We tested the Transformer model’s accuracy by utilizing two separate databases. We randomly extracted 660 non-repetitive MS2 spectra from the mass spectrometry library and used them as the test set. For every MS2 spectrum, we ran the model 100 times to predict various candidate substances. After eliminating invalid SMILES strings, we then assessed the similarity between the predicted results and the molecular fingerprints of actual structures, using the Tanimoto similarity methods in RDKit47. Molecular fingerprinting is a technique for representing molecules as mathematical constructs. This method enables the mapping of molecules into a vector space by considering their distinctive features, including functional groups, atomic sequences, and various topological structures.
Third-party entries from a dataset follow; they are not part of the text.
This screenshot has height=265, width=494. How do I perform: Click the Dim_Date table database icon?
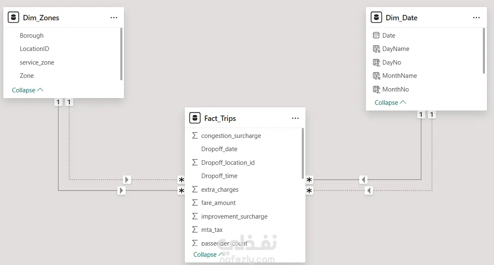[376, 17]
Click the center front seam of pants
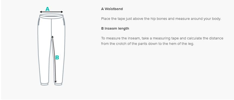The image size is (234, 100). coord(51,27)
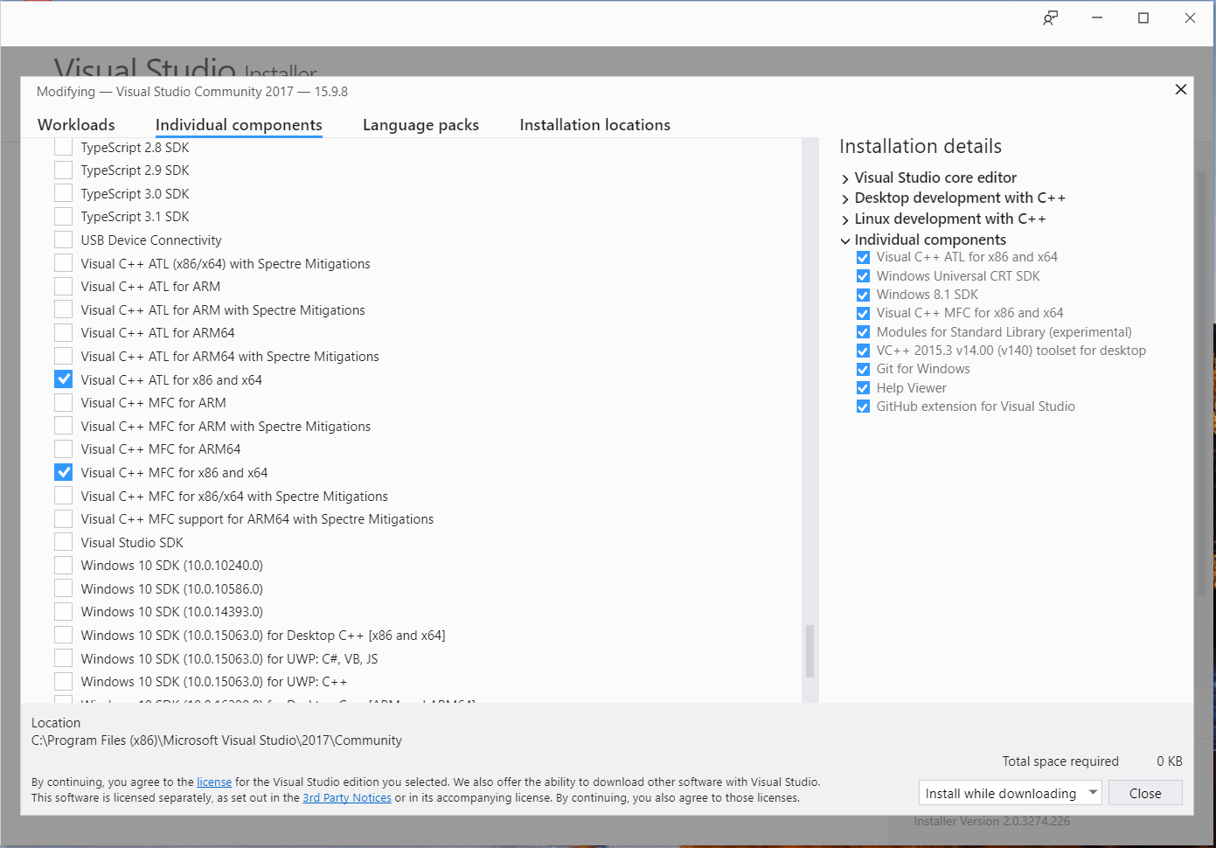The image size is (1216, 848).
Task: Check TypeScript 3.1 SDK checkbox
Action: tap(64, 217)
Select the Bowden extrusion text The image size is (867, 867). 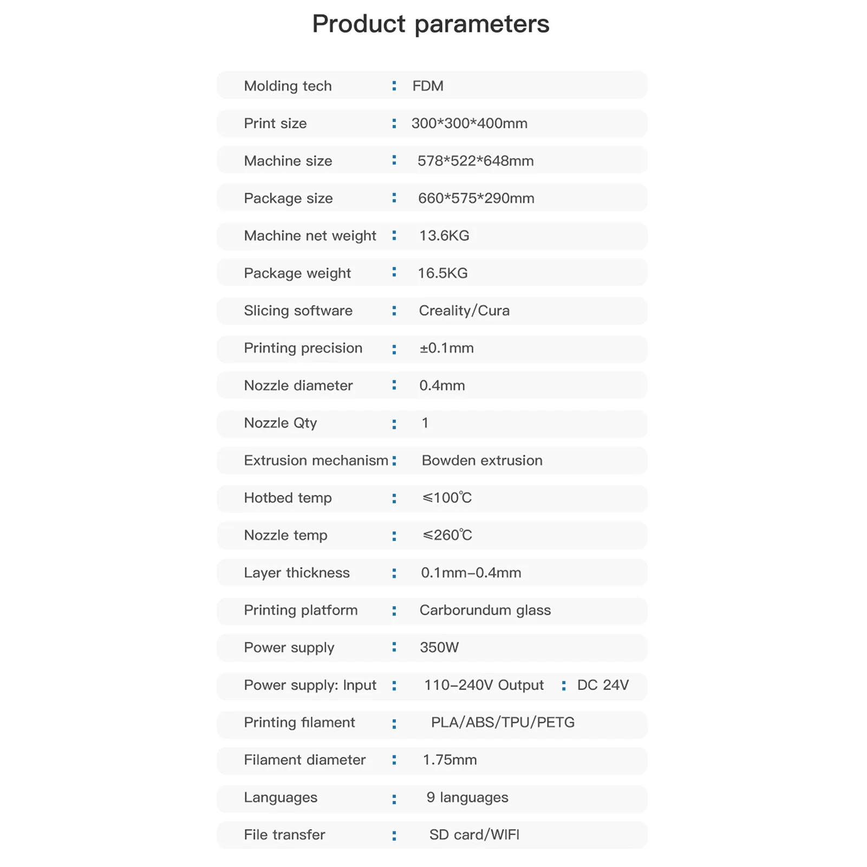[482, 460]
Molecular fingerprinting is widely employed to facilitate similarity comparisons among molecules48. In this study, we employed MACCS and Morgan fingerprints to create molecular fingerprints. The performance of the two datasets is depicted in Fig. 2, illustrating the distribution of molecular fingerprint similarity between the model’s best candidate output and the actual substance. The predicted molecular fingerprint similarity data for all substances is available in Supplementary Data 1. In the test set, the Tanimoto similarity method revealed that the Transformer model correctly identified 30% (195/660) of the actual structures, all with a Tanimoto similarity value of 1. The percentage of Tanimoto similarity greater than 0.9 was 47% (311/660), while the percentage greater than 0.8 was 67% (439/660). In comparison, we used SIRIUS4 and MetFrag to search 660 mass spectra and select the substance with the highest ranking as the prediction result. The results showed that SIRIUS4 correctly predicted the entire structure of 27.6% of the substance, while 39% had fingerprint similarity greater than 0.9. The predicted results of the MetFrag model are relatively close to those of SIRIUS4. This suggests that the Transformer model efficiently employs the spectrum’s structural data.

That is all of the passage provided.